Compliance with the Code is not mandatory. However, listed companies are required under the Listing Requirements of Bursa Malaysia to include in their annual reports, how they have applied the principles and best practices set out in the Code, and give reasons for non-compliance.
In fact, there was a revised Code in 2007 to strengthen the roles and responsibilities of the board of directors and audit committee, and to ensure their responsibilities are discharged effectively. The Code, in particular, spells out the eligibility criteria for appointing directors, board composition and role of the nominating committee. Independent non-executive directors are expected to play a more effective independent oversight function.
Recently, the Chairman of Securities Commission mentioned that independent directors must play their roles responsibly and effectively, especially this time where investor anxiety is at the high following Satyam scandal in India. She also wanted independent directors to understand their roles and to discharge their responsibilities accordingly. She made emphasis on the importance of ethical conducts, and this is the underlying value for good governance.
With recent announcements by AIG, GM, Ford, Chrysler and many other huge corporations, bad financial positions and requiring government funding support to overcome bankruptcy issues, this brings rise to the question of corporate governance. It is quite impossible to believe that these Fortune 500 companies do not comply with the 4 pillars of the Code of Corporate Governance. They have tons of highly skilled professionals.

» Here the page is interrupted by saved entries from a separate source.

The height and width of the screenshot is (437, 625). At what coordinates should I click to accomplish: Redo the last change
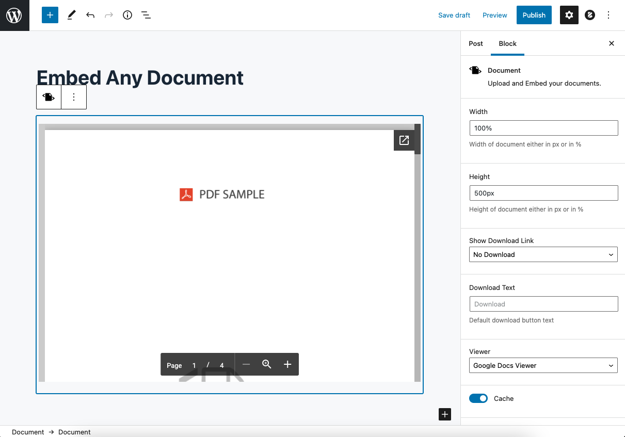pyautogui.click(x=108, y=15)
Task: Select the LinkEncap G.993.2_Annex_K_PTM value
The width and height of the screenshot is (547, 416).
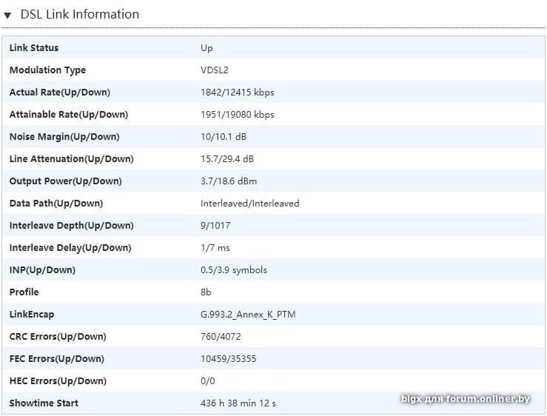Action: 248,315
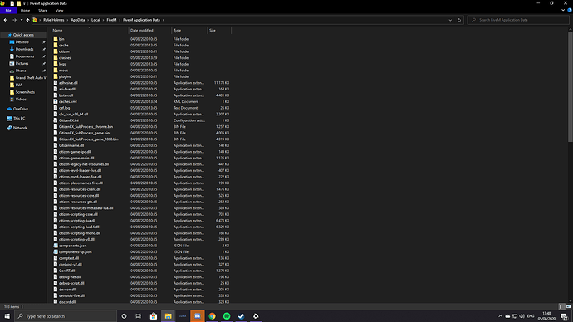The height and width of the screenshot is (322, 573).
Task: Launch Steam from the taskbar
Action: 241,316
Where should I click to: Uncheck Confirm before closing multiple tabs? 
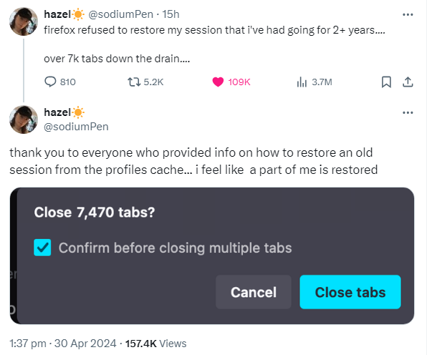click(42, 248)
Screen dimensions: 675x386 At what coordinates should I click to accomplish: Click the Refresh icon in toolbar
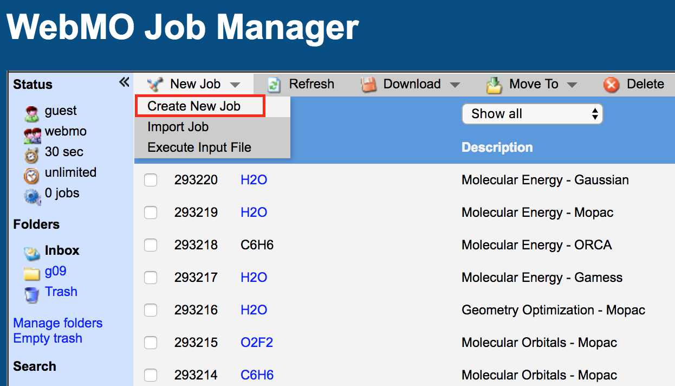click(x=274, y=85)
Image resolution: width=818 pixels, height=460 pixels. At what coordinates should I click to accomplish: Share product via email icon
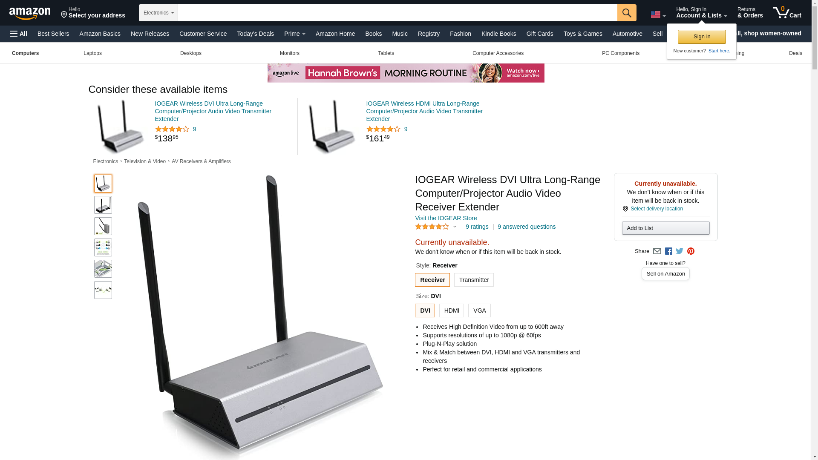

The question now lies, where should governance focus on? Should we continue with the existing Code of Corporate Governance where focus is on the board members, their management teams and certain involved parties?
Or should we make things more complicated by extending the Code to address human issues like integrity, culture, character, attitude and ethical history of everyone within the organization?
Maybe everyone within the organization should take on a psychology test, perhaps?